Fiserv’s Acquiring Unit Rides to New Heights on the Back of Tech Like Clover and Carat

If there are lingering doubts about a big comeback for the big merchant processors, Fiserv Inc. may well have dispelled them early Tuesday with results showing 43% second-quarter growth in revenue year-over-year for the company’s merchant-acceptance unit. That performance comes on top of a near-doubling in payment volume for the company’s key Clover point-of-sale technology.

The acquiring unit, now Fiserv’s largest in terms of revenue, is so far dispelling concerns about how fast the company can recover from the impact of a pandemic that isn’t over yet—and indeed could be gaining some momentum from a new variant.

For the April-through-June quarter, the Brookfield, Wis.-based processing giant “saw strong recovery in the United States with uneven recovery around the world,” pronounced chief executive Frank Bisignano during a call with equity analysts.

Bisignano: Fiserv “saw strong recovery in the United States with uneven recovery around the world.”

In the key independent software vendor market, where technology companies embed payments capability into releases they’re preparing for vertical markets, Fiserv saw a 122% growth in volume for the quarter compared to the prior year. That was driven by 53 new ISV signings, bringing to 95 the number signed for the year so far, Bisignano said. As with many operating statistics, the company did not release absolute figures.

Fiserv’s progress wasn’t confined to small merchants.
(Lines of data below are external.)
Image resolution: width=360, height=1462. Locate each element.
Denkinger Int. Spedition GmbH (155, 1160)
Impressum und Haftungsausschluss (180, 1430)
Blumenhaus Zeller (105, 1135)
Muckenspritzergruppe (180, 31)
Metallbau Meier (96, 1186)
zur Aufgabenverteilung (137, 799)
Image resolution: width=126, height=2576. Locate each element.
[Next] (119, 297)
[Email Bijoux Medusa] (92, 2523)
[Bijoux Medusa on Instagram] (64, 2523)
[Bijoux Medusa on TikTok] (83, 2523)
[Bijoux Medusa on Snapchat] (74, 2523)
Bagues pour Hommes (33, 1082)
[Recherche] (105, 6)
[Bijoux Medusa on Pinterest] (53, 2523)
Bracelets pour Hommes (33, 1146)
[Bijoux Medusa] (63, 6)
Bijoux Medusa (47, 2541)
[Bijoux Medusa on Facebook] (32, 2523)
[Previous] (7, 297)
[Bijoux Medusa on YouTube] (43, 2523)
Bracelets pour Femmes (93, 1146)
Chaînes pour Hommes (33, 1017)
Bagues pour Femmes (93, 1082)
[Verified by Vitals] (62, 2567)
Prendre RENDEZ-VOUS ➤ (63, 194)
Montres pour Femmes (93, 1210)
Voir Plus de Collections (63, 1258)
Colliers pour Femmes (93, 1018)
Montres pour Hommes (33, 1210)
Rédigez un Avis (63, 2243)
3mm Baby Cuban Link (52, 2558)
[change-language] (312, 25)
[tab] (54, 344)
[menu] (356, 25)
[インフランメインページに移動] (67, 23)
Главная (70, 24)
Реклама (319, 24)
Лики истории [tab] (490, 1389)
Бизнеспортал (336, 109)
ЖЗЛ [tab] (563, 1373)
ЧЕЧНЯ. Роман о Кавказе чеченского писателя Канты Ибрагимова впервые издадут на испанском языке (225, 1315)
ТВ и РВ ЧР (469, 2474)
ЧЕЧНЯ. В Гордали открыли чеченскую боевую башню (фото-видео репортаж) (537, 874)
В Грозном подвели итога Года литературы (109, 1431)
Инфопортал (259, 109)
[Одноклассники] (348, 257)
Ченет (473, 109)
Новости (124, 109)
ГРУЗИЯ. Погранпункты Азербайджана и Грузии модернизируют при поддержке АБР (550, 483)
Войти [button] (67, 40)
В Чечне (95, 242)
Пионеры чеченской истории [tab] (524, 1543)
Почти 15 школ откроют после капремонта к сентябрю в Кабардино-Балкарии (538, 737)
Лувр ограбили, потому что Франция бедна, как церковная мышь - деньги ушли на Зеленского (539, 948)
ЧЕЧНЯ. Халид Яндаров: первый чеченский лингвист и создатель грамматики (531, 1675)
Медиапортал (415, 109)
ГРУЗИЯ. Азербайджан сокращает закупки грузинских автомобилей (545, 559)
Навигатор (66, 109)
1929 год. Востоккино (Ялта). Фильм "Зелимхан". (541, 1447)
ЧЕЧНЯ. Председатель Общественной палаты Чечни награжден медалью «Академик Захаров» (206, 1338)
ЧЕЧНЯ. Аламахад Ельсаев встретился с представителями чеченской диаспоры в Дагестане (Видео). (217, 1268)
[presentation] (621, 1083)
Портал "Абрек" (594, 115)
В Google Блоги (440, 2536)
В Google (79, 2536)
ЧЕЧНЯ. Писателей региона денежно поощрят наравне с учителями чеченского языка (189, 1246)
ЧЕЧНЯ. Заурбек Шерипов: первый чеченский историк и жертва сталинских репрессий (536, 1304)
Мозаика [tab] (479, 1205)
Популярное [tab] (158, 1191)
Carat, a unit the company launched in November to sell coordinated digital payments and related commerce services to large companies looking to serve Covid-wary consumers, racked up gains in the quarter, as well. Ten of the country’s largest convenience-store chains are now using Carat, along with nine of the 10 biggest grocers, Bisignano said. All told, the unit has generated $2.5 billion in payment volume so far this year.

In total, the merchant-acceptance division recorded $1.67 billion in revenue for the quarter, bringing its first-half revenue to $3.06 billion, up 22% over the first half of 2020. That was enough to overtake Fiserv’s payments and network segment, which logged $1.43 billion in revenue for the second period, up 7%.

Still, the payments and network unit, which includes the Star and Accel debit networks, reported a growth of 31% in debit transactions and 94% in Zelle person-to-person payments. Fiserv also closed on its acquisition of SpendLabs, an issuing platform for commercial cards, which it is pairing with technology from OnDot, a firm Fiserv acquired early this year that lets users turn payment cards on or off, according to considerations of risk or preferred usage.

Including the financial-technology segment, the company reported total revenue of $4.05 billion for the quarter, up nearly 17% year-over-year. That brings revenue for the year’s first half to $7.8 billion, up 8%.